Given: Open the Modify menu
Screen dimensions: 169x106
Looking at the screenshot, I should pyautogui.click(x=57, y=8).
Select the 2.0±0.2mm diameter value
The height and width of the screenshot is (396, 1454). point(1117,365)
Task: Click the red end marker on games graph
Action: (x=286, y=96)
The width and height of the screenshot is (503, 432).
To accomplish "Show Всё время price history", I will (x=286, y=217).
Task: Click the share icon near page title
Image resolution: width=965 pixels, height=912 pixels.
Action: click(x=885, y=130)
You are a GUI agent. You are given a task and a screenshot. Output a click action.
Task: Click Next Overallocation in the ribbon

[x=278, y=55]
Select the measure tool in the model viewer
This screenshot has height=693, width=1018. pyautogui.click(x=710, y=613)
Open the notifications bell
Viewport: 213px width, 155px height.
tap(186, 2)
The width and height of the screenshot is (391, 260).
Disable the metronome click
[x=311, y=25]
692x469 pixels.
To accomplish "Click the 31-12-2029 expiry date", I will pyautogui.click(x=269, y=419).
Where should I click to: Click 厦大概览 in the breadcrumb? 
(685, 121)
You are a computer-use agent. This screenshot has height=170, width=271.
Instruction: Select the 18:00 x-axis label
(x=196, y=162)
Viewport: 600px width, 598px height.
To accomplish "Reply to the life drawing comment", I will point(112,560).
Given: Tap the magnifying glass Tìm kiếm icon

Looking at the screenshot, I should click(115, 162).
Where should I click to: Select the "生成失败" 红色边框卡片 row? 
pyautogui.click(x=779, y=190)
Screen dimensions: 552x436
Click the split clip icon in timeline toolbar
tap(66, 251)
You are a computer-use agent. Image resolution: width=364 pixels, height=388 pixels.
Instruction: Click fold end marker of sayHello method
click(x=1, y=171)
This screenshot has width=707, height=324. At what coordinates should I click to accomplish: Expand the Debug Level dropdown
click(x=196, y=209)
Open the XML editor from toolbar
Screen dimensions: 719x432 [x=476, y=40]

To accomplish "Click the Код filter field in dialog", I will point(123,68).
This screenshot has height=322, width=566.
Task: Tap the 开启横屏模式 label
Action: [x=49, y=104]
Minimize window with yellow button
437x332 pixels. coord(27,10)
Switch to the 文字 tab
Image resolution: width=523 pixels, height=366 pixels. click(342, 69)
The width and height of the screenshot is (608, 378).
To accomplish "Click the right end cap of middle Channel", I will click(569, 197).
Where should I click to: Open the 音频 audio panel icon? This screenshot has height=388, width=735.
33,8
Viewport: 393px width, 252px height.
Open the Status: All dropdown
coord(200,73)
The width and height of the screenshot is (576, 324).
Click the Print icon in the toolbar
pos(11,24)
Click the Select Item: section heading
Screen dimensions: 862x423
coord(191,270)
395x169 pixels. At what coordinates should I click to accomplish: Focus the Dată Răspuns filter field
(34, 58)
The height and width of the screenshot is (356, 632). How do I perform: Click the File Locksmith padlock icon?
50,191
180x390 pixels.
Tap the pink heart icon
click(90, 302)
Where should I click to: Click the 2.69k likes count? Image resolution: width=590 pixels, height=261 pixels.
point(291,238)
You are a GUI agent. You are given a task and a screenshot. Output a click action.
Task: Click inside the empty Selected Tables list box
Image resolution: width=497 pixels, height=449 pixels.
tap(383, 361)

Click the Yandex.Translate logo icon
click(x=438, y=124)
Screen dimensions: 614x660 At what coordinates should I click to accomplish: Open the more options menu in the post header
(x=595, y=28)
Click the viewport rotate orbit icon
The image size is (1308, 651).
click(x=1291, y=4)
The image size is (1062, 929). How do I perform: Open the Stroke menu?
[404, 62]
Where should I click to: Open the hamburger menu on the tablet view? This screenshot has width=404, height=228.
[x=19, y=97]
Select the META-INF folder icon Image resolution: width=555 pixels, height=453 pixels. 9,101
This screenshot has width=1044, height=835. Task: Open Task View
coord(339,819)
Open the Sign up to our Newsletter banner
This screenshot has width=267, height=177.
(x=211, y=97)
------------------------------------------------------------
Line by line, print the listing above exactly.

Given: Open the Modify menu
Screen dimensions: 169x106
Looking at the screenshot, I should pyautogui.click(x=57, y=8).
Select the 2.0±0.2mm diameter value
The height and width of the screenshot is (396, 1454). point(1117,365)
Task: Click the red end marker on games graph
Action: (x=286, y=96)
The width and height of the screenshot is (503, 432).
To accomplish "Show Всё время price history", I will (x=286, y=217).
Task: Click the share icon near page title
Image resolution: width=965 pixels, height=912 pixels.
Action: click(x=885, y=130)
You are a GUI agent. You are given a task and a screenshot. Output a click action.
Task: Click Next Overallocation in the ribbon

[x=278, y=55]
Select the measure tool in the model viewer
This screenshot has height=693, width=1018. pyautogui.click(x=710, y=613)
Open the notifications bell
Viewport: 213px width, 155px height.
tap(186, 2)
The width and height of the screenshot is (391, 260).
Disable the metronome click
[x=311, y=25]
692x469 pixels.
To accomplish "Click the 31-12-2029 expiry date", I will pyautogui.click(x=269, y=419).
Where should I click to: Click 厦大概览 in the breadcrumb? 
(685, 121)
You are a computer-use agent. This screenshot has height=170, width=271.
Instruction: Select the 18:00 x-axis label
(x=196, y=162)
Viewport: 600px width, 598px height.
To accomplish "Reply to the life drawing comment", I will point(112,560).
Given: Tap the magnifying glass Tìm kiếm icon

Looking at the screenshot, I should click(115, 162).
Where should I click to: Select the "生成失败" 红色边框卡片 row? 
pyautogui.click(x=779, y=190)
Screen dimensions: 552x436
Click the split clip icon in timeline toolbar
tap(66, 251)
You are a computer-use agent. Image resolution: width=364 pixels, height=388 pixels.
Instruction: Click fold end marker of sayHello method
click(x=1, y=171)
This screenshot has width=707, height=324. At what coordinates should I click to accomplish: Expand the Debug Level dropdown
click(x=196, y=209)
Open the XML editor from toolbar
Screen dimensions: 719x432 [x=476, y=40]

To accomplish "Click the Код filter field in dialog", I will point(123,68).
This screenshot has height=322, width=566.
Task: Tap the 开启横屏模式 label
Action: [x=49, y=104]
Minimize window with yellow button
437x332 pixels. coord(27,10)
Switch to the 文字 tab
Image resolution: width=523 pixels, height=366 pixels. click(342, 69)
The width and height of the screenshot is (608, 378).
To accomplish "Click the right end cap of middle Channel", I will click(569, 197).
Where should I click to: Open the 音频 audio panel icon? This screenshot has height=388, width=735.
33,8
Viewport: 393px width, 252px height.
Open the Status: All dropdown
coord(200,73)
The width and height of the screenshot is (576, 324).
Click the Print icon in the toolbar
pos(11,24)
Click the Select Item: section heading
Screen dimensions: 862x423
coord(191,270)
395x169 pixels. At what coordinates should I click to accomplish: Focus the Dată Răspuns filter field
(34, 58)
The height and width of the screenshot is (356, 632). How do I perform: Click the File Locksmith padlock icon?
50,191
180x390 pixels.
Tap the pink heart icon
click(90, 302)
Where should I click to: Click the 2.69k likes count? Image resolution: width=590 pixels, height=261 pixels.
point(291,238)
You are a GUI agent. You are given a task and a screenshot. Output a click action.
Task: Click inside the empty Selected Tables list box
Image resolution: width=497 pixels, height=449 pixels.
tap(383, 361)

Click the Yandex.Translate logo icon
click(x=438, y=124)
Screen dimensions: 614x660 At what coordinates should I click to accomplish: Open the more options menu in the post header
(x=595, y=28)
Click the viewport rotate orbit icon
The image size is (1308, 651).
click(x=1291, y=4)
The image size is (1062, 929). How do I perform: Open the Stroke menu?
[404, 62]
Where should I click to: Open the hamburger menu on the tablet view? This screenshot has width=404, height=228.
[x=19, y=97]
Select the META-INF folder icon Image resolution: width=555 pixels, height=453 pixels. 9,101
This screenshot has width=1044, height=835. Task: Open Task View
coord(339,819)
Open the Sign up to our Newsletter banner
This screenshot has width=267, height=177.
(x=211, y=97)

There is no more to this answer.